# trying to tame an older bird



## babybreau (May 19, 2008)

Hello!
Some of you will know me from the Talk Budgies forum! As some of you may know, I'm interested in getting a young male lutino tiel to join our family. 
I know younger males are easier to tame, so I was hoping top find one. Well I advertised on Kijiji and a lady contacted me as she is reducing her flock. This is a lutino male, 5 years old, never been out of the cage, always in with multiple other birds. This lady rescued him from a bad breeder 2 years ago. Due to the number of birds she has, she has not been able to tame him one on one. 
My question is, how hard would it be to tame this bird? I don't know much about his personality, nor if he is a biter/aggressive or not.

I'm in no rush to get a tiel as I have never owned a tiel before and I want to make sure I'm getting a good tiel for my family. I do have my heart set on a lutino tho :tiel4: ... I just don't want to get in over my head and wind up with a bad experience. 

Any thoughts and/or advice is extremely welcome!!!
Tanya


----------



## xxxSpikexxx (Jul 30, 2007)

Iam sure that the tiel could be tamed but it may take a very long time. For your first tiel I would recommend a young hand fed baby, hope this helps


----------



## Laura (Jul 30, 2007)

Due to the fact he is older and never been out of his cage, it would take alot of time and patience, it could take months, it could take years and he might never be tame enough to want to sit and accept hands, for a first time owner of a cockatiel I wouldn't reccommend it, I agree with Jaime I would go with a younger hand tame one.


----------



## Bea (Jul 26, 2007)

I also think you would enjoy the experience of a younger hand reared baby for your first cockatiel. Gender doesn't matter in the slightest as both males and females are awesome pets. Females tend to be quieter, cuddlier and less hormonal. The males tend to get into hormonal moods and get bitey and evil for a period of time, but they're goofy and many are awesome whistlers. It all depends what you're looking for in a bird.


----------



## babybreau (May 19, 2008)

thank you all very much for your advice.

**Data**
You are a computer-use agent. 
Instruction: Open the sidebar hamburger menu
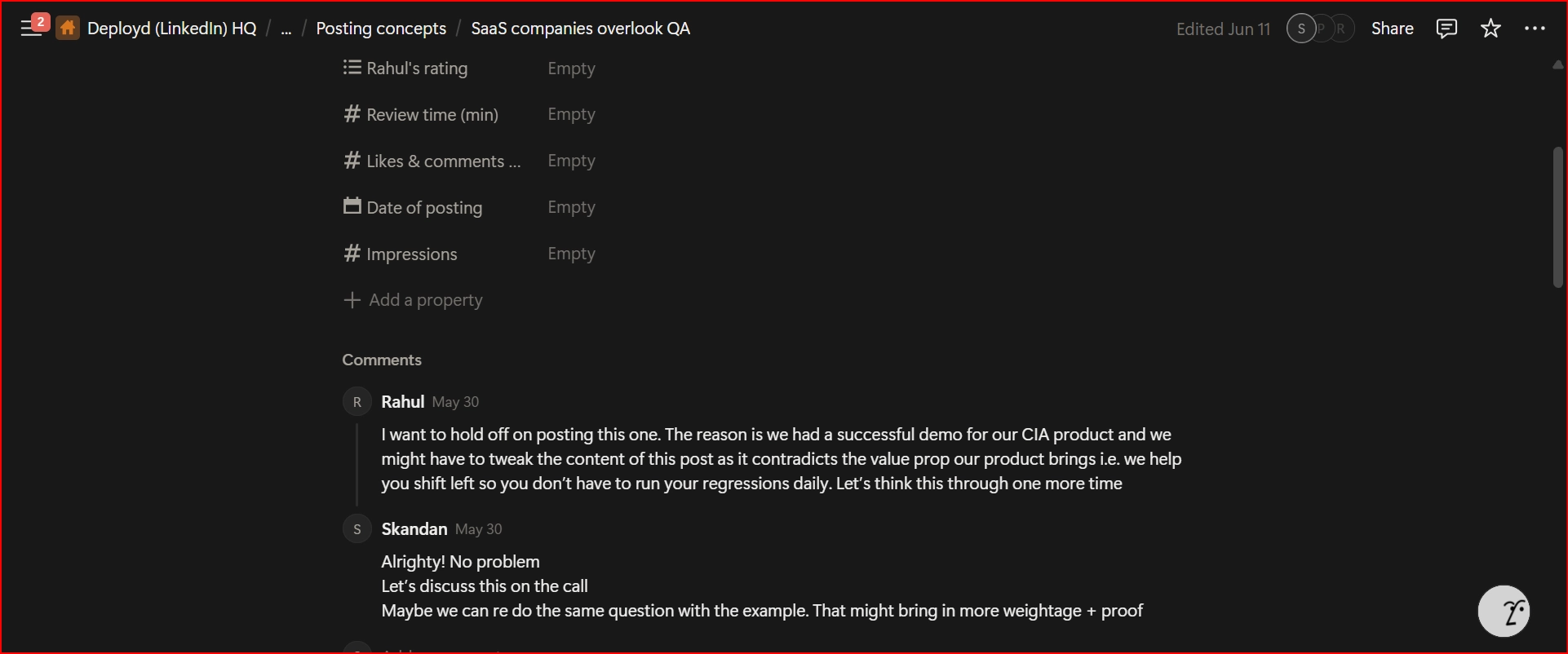pyautogui.click(x=31, y=28)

**Exercise tasks**
1. For the forum thread on taming an older cockatiel, decide whether each statement agrees with it, answering yes or no and quoting the words that settle it: (a) The lutino male being offered is 5 years old. (b) Laura recommends this bird for someone who has never owned a cockatiel. (c) Bea says females tend to be more hormonal than males.
2. Please carry on the forum thread about taming an older cockatiel, starting after its final post.

**Answers to each task**
1.
(a) Yes: "This is a lutino male, 5 years old"
(b) No: "for a first time owner of a cockatiel I wouldn't reccommend it"
(c) No: "Females tend to be quieter, cuddlier and less hormonal."

2.
I've received this information back from the lady I contacted: "he came from a breeder that didnt care for him very well. he panics alot and will breeth hard when he is stressed. they up to 20 years and can be trained with alot of time and constend handling. i do have another one that came from the same place that i also saved..she is older, about 10 years old and her name is capatina. her and naboo is in the same cage and he can be quite mean to her..he has plucked her feathers out on the back of her neck...i have tried to seperate them but they scream for each eather even if i put them in sepert rooms...i end up putting them togather as they miss each other...she is a pie color and is very pretty....which is why i am trying to find a home for naboo as capatina needs to grow her feathers back...i can bring him to you if you would like to give him a chance but i will ask for him back if it doesn't work out."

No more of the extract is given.